[Provided passage]
I am using Delphi 7 and this is first time I am using the library DiRegEx.
What I need to do is collect names of the books which are in a list. The list is long but to have an idea it looks like this:
2 Tesalonickým 3:14
2 Tesalonickým 3:15
2 Tesalonickým 3:16
2 Tesalonickým 3:17
2 Tesalonickým 3:18
1 Timoteovi 1:1
1 Timoteovi 1:2
1 Timoteovi 1:3
1 Timoteovi 1:4
So what I want to find by RegEx.Match is the '2 Tesalonickým' and '1 Timoteovi' strings. So I want to search for ^some string\d\d?\d?:\d\d?\d? ...

[What is expected] Could you pick up the Delphi regular-expression question and carry it on from its last sentence?

(Records excerpted from a collection)
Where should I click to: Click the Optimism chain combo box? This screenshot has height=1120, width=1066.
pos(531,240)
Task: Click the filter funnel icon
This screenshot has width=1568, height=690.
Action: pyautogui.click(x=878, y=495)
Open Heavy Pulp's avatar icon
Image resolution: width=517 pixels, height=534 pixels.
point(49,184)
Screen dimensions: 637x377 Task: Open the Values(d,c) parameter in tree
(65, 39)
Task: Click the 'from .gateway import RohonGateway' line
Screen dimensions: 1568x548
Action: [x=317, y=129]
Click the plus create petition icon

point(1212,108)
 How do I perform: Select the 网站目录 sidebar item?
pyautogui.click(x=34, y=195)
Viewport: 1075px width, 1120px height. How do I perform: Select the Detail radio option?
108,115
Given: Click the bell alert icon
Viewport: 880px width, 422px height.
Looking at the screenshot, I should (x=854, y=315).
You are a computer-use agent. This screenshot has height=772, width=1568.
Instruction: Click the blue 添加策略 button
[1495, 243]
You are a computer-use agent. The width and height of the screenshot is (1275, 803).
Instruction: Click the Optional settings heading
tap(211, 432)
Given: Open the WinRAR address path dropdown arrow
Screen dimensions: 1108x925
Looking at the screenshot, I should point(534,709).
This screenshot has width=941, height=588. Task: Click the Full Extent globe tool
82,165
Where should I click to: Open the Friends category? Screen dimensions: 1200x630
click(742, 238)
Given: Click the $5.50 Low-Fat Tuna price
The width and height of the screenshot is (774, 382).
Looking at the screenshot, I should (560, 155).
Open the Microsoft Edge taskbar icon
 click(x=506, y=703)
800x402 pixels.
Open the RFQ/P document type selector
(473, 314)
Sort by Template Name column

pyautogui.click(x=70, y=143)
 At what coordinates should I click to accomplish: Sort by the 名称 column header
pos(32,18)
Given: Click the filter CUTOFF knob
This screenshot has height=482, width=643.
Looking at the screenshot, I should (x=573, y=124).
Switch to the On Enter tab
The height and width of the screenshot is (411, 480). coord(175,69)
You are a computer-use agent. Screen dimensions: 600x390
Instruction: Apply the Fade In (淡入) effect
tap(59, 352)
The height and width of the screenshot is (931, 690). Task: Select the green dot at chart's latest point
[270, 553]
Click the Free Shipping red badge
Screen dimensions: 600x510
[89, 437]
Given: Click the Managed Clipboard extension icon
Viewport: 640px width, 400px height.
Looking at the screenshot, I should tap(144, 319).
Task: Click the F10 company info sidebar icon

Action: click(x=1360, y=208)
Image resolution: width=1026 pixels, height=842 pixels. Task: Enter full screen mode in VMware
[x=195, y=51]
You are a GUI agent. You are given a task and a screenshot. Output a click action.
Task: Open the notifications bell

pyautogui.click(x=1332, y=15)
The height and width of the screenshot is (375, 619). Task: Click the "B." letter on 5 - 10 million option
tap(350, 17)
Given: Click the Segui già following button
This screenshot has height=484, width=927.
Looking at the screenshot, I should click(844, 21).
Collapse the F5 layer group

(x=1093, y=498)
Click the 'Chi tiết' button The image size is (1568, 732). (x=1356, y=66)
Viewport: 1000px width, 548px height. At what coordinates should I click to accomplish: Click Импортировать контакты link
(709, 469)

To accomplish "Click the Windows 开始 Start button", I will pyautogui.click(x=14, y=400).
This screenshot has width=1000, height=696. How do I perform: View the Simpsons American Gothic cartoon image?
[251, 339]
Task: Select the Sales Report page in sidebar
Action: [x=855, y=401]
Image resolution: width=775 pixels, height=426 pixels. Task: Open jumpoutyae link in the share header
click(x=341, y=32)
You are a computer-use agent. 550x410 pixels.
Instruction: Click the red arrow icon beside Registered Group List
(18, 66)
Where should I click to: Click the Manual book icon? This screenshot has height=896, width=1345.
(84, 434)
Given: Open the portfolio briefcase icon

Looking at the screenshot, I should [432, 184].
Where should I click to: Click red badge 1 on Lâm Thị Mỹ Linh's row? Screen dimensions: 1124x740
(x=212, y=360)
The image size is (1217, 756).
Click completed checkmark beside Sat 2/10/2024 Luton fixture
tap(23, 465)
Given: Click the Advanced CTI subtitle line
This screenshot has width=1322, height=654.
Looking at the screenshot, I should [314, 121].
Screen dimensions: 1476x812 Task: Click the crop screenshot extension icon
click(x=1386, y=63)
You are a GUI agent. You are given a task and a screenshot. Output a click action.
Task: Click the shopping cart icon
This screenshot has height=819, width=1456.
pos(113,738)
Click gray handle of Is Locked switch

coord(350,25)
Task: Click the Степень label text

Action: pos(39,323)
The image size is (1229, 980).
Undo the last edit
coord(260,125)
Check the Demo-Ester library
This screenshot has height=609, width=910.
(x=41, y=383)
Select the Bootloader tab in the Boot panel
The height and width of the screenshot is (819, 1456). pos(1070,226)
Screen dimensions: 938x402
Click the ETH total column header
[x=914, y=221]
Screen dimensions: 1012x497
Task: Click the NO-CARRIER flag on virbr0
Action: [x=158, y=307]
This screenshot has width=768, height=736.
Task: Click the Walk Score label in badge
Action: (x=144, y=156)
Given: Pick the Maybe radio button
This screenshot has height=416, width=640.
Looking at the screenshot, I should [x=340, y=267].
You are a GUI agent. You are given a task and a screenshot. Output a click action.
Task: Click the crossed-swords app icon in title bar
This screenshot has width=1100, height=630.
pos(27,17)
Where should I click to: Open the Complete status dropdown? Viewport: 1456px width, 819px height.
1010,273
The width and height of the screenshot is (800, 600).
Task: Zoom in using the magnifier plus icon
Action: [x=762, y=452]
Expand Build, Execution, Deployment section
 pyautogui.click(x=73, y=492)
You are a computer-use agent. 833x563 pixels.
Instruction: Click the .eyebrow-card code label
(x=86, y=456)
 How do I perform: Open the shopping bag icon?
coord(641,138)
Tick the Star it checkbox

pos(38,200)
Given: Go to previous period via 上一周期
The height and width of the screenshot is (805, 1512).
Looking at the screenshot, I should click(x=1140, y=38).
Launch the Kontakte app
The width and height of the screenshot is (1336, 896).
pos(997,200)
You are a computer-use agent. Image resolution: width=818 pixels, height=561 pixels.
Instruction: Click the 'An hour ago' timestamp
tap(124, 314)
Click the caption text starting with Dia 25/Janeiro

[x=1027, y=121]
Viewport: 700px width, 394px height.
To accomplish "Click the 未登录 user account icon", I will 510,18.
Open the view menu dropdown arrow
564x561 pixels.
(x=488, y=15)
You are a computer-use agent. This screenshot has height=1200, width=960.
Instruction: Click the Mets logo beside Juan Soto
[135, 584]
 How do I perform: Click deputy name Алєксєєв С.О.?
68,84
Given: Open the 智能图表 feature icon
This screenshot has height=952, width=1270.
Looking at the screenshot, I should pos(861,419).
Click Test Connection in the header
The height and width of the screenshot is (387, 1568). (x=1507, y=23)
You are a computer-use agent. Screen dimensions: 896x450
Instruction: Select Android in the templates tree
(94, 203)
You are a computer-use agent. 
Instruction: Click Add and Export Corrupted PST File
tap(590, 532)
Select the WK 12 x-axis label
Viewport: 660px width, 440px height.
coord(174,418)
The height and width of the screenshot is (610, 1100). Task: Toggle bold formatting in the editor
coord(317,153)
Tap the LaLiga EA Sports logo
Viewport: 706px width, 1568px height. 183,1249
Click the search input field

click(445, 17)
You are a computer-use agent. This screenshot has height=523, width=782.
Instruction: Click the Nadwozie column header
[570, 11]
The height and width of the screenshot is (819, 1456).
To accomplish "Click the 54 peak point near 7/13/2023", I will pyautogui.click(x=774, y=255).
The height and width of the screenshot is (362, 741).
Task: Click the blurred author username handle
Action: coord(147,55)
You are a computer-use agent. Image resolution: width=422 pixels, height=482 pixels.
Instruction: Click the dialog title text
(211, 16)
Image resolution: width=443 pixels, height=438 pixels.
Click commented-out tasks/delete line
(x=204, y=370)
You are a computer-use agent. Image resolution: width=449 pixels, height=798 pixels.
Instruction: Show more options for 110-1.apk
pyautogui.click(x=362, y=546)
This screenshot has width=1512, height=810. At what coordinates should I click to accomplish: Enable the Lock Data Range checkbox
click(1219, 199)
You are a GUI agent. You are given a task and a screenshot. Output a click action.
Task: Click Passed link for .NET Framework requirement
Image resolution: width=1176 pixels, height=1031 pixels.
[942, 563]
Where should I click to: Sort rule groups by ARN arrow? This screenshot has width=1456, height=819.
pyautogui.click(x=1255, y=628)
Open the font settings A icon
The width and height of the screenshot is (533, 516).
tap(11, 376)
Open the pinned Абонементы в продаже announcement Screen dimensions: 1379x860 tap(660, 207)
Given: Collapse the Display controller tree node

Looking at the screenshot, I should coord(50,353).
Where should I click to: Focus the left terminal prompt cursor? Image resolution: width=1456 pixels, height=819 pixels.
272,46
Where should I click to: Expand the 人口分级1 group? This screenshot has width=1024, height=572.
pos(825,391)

[Answer to the problem]
My code is:
var
contents : TStringList;
RegEx: TDIRegEx;
WordCount: Integer;
s:string;
begin
Contents := TStringList.Create;
RegEx := TDIPerlRegEx.Create{$IFNDEF DI_No_RegEx_Component}(nil){$ENDIF};
Contents.LoadFromFile('..\reference dlouhé CS.txt');
for i:=0 to Contents.count-1 do
begin
Contents[i];
try
RegEx.SetSubjectStr(Contents[i]);
RegEx.MatchPattern := '\w+';
WordCount := 0;
if RegEx.Match(0) >= 0 then
begin
repeat
Inc(WordCount);
s := RegEx.MatchedStr;
WriteLn(WordCount, ' - ', s);
until RegEx.MatchNext < 0;
end;
finally
RegEx.Free;
end; // end try
end; // end for
end;
And I need to modify the regex so the \d\d?\d?:\d\d?\d? won't be in the result, but should be an "anchor" or a "needle". How to make the regexp?
Result:
This is a complete list of 66 books of bible in UTF-8. There were some problems with the \w pattern because this dos not include characters like Ž or š.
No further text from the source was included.